William Boeing was a pioneer in US aviation and founder of the Pacific Airplane Company in 1916. Within a year the company was renamed The Boeing Company which became the largest exporter in the USA (by dollar value). Ten years after his death in 1956, he was welcomed into the National Aviation Hall of Fame. Boeing was born in the USA—his mother was from Austria and his father was German. 

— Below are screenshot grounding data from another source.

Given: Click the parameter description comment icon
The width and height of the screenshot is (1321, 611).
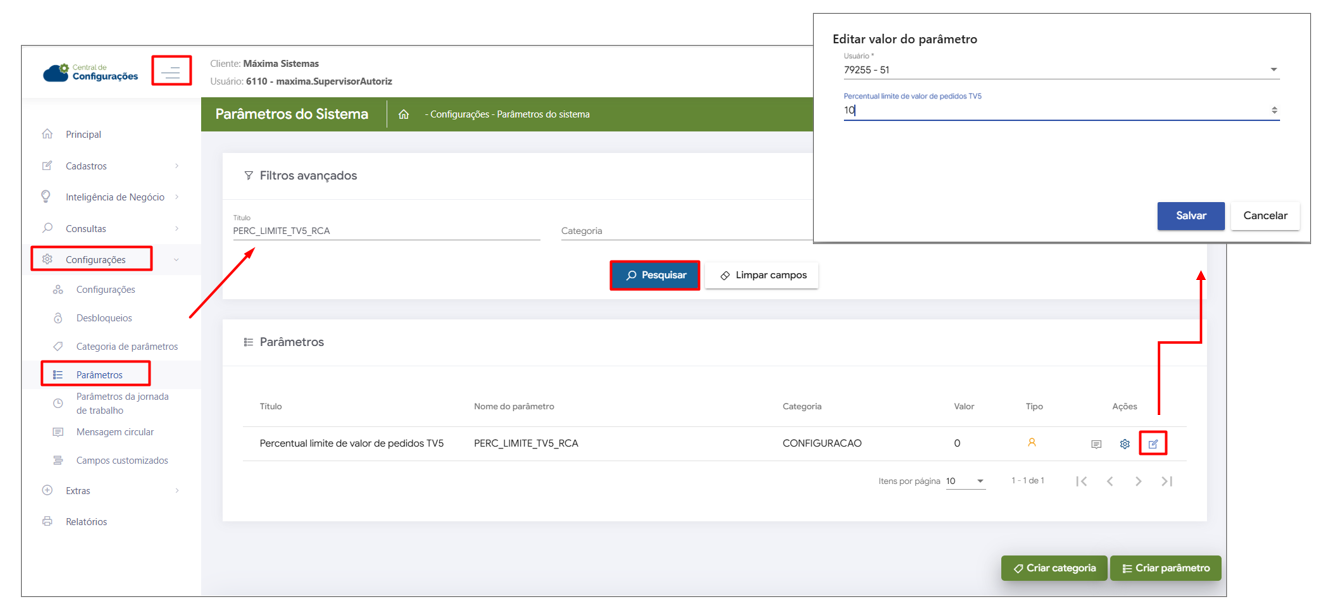Looking at the screenshot, I should pos(1096,444).
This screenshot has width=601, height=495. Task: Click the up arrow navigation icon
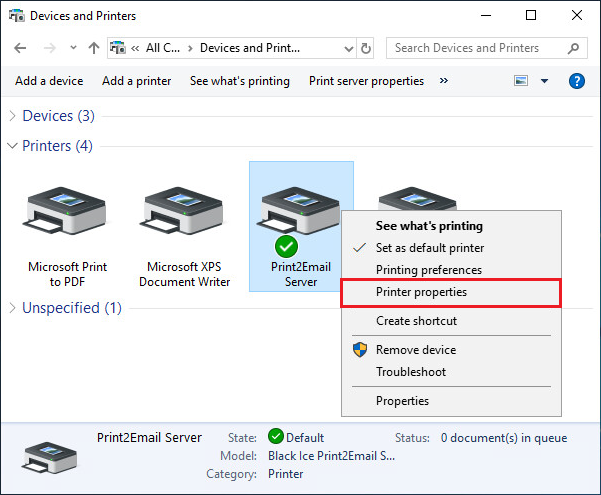tap(93, 48)
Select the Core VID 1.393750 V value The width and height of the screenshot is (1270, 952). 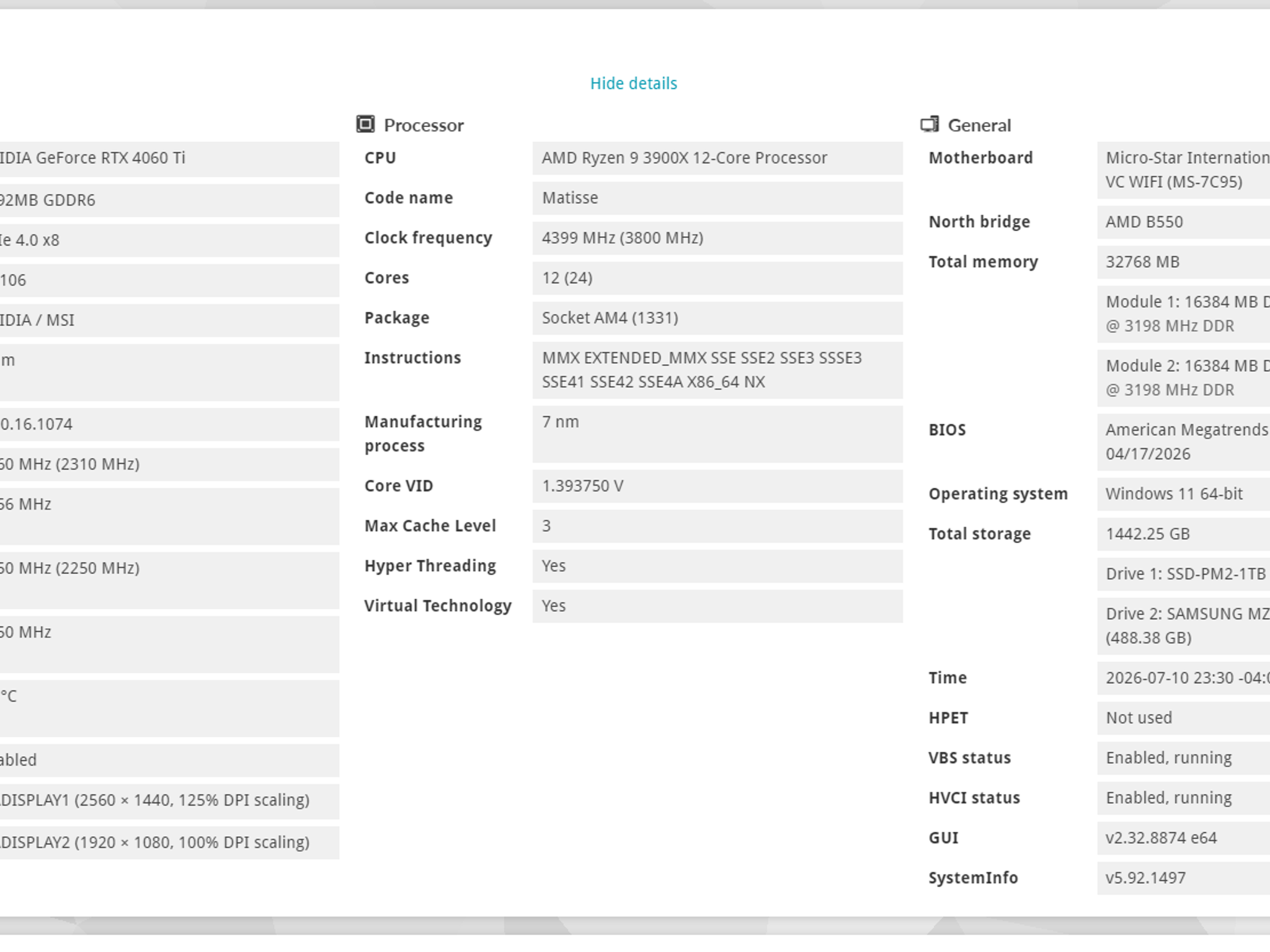click(x=717, y=486)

While Boeing is well known in the USA and in the world, his two contemporaries in the Soviet Union are not so well known in the West—Mikoyan and Gurevich. In the late 1930s, the Soviet Union called on citizen Mikoyan, born in Soviet Armenia, to design an aircraft. He accepted on condition that his friend and fellow aeronautical engineer, Gurevich accompany him. Citizen Gurevich was born into a Jewish family in Ukraine*—then a part of the USSR. The Mikoyan and Gurevich Design Bureau was successful in what was called the MiG. The ‘Mi’ was combined with the ‘G’ from both their names and became the basic staple in the Soviet Air Force; and is key today in Russia. Indeed, India, Arab nations and others have bought MiGs for their air forces. One notable transaction was when the USA bought 21 MiGs from Ukraine’s neighbor, Moldova, which inherited them and other key equipment from what became Russia after the 1991 fall of the USSR. Moldova was too small** to maintain them; the USA wanted to know more about this successful fighter jet; and there was a fear that Iran might buy them. 

So, what do Boeing, Mikoyan and Gurevich have in common? One obvious answer is their enormous contribution to aviation in two of the world’s most rival nations. Boeing is better known for civilian aircraft, and Mikoyan and Gurevich for supplying air forces around the world; but both are involved in private aeronautics. Another similarity is that all three are citizens of their respective nation, each with roots in a culture/ethnicity that is different from the majority culture/ethnicity of their nation they successfully served. While Boeing was the son of immigrants from Austria and Germany, Mikoyan and Gurevich were members of a minority ethnicity/religion in the Union of Soviet Socialist Republics(USSR). 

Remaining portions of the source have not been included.